「伊藤博文役は、自分の留学経験とリンクする部分があった」山崎育三郎(伊藤博文)【「青天を衝け」インタビュー】

2021年10月3日 / 12:00

 NHKで好評放送中の大河ドラマ「青天を衝け」。主人公・渋沢栄一(吉沢亮)がついに明治新政府で働くことになった。その新政府で栄一と出会ったのが、栄一同様に海外滞在経験のある後の初代内閣総理大臣・伊藤博文だ。演じるのは、昨年は連続テレビ小説「エール」)でも活躍し、今回が大河ドラマ初出演となる山崎育三郎。「自分の経験とリンクする部分があった」と語る伊藤役に込めた思いや劇中での見どころなどを語ってくれた。

伊藤博文役の山崎育三郎

-大河ドラマ初出演が決まったときの気持ちを聞かせてください。

 NHKさんでは昨年、「エール」で、自分がずっとやってきた音楽が生かせる役を頂いた上に、「紅白歌合戦」でも歌うという、素晴らしい経験をさせていただきました。それに続いて、今年は大河ドラマへの出演。

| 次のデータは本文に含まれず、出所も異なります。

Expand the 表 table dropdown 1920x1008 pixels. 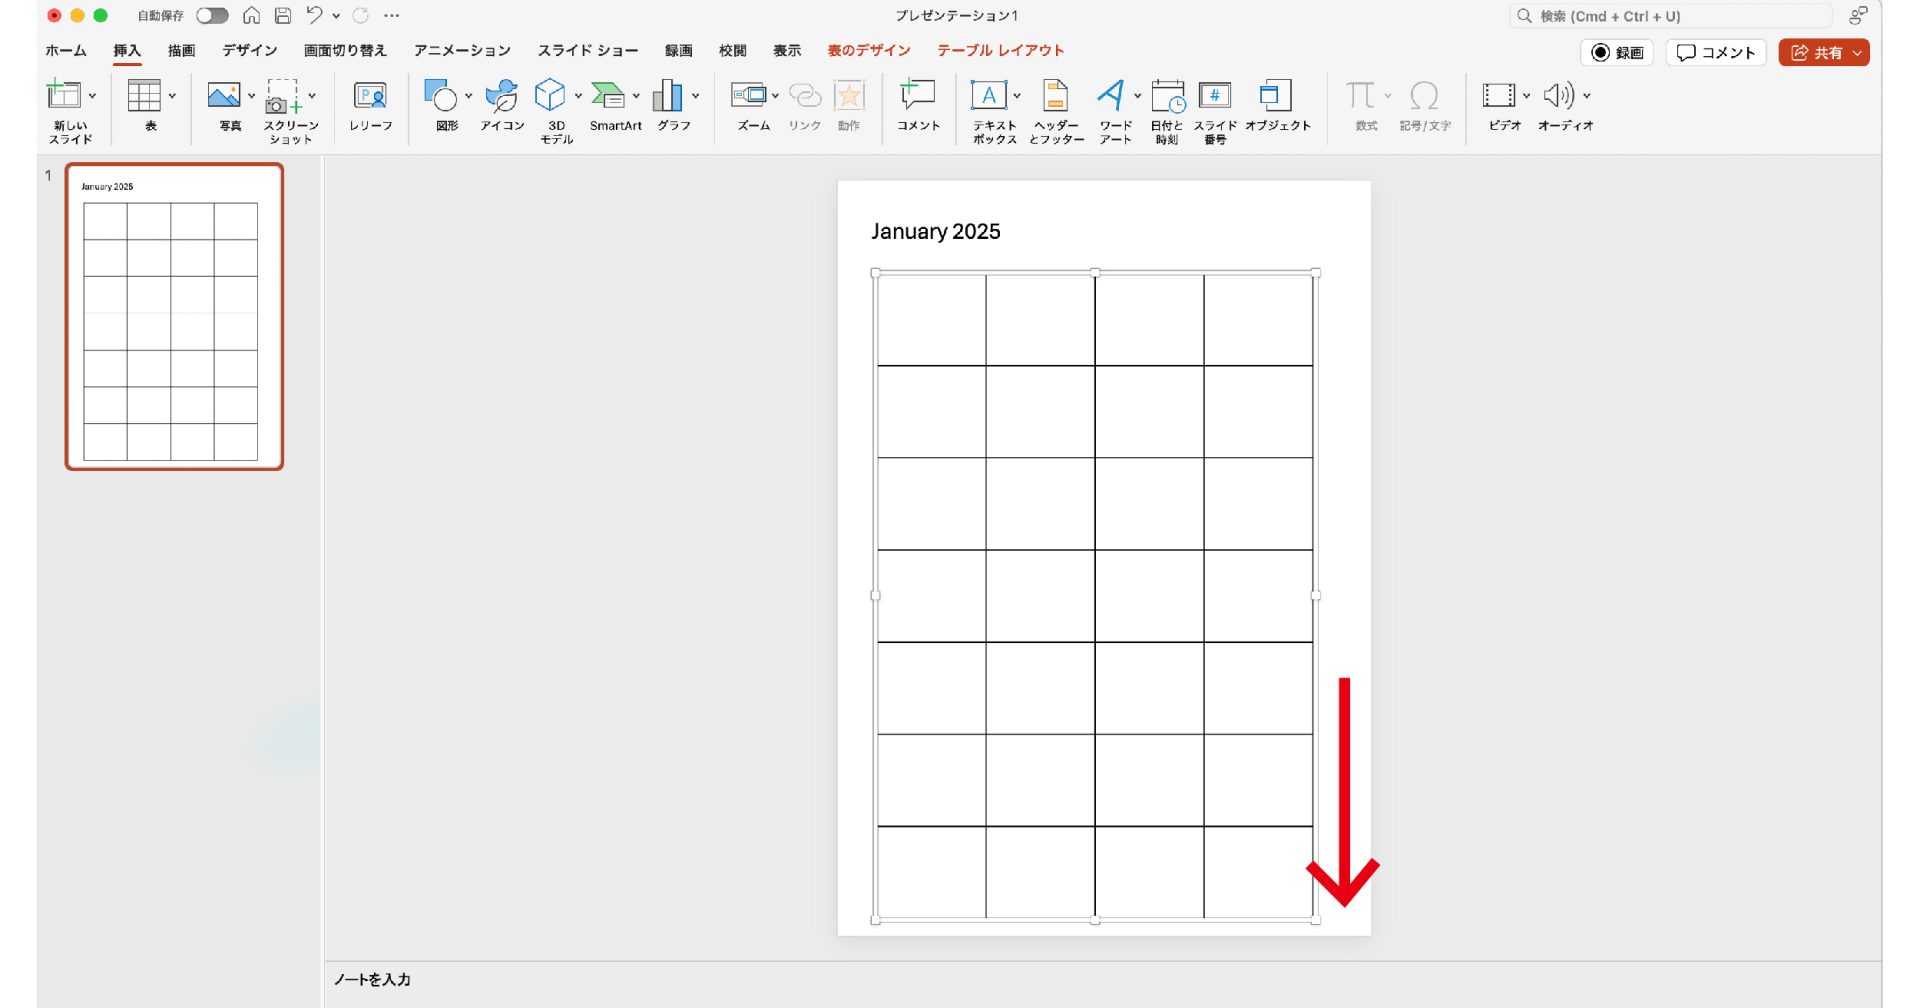click(172, 96)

大河ドラマといえば、僕がずっとやってきたミュージカルにたとえるなら、帝国劇場の舞台に立つような憧れのステージです。だから、出演が決まったときは、すごくうれしかったです。

-演じる伊藤博文の印象は?

 両親や祖父母には「千円札の伊藤博文よ」なんて言われるんですけど、僕が生まれた1986年にちょうど新札に切り替わってしまったので、見たことがないんです。だから、全くピンとこなくて(笑)。ただ、写真からはひげを蓄えて一見怖そうな雰囲気で、ドシっと構えた印象を受けましたが、今回演じるためにいろいろ勉強してみたところ、ものすごく苦労されていて、泥くさくて男っぽい人だったんだなと。自分がイメージしていた人物とは真逆だったな、というのが最初の印象です。

-留学経験のある山崎さんは、外国で学んだ伊藤と共通点があるように思いますが、演じる上で役立っている部分はありますか。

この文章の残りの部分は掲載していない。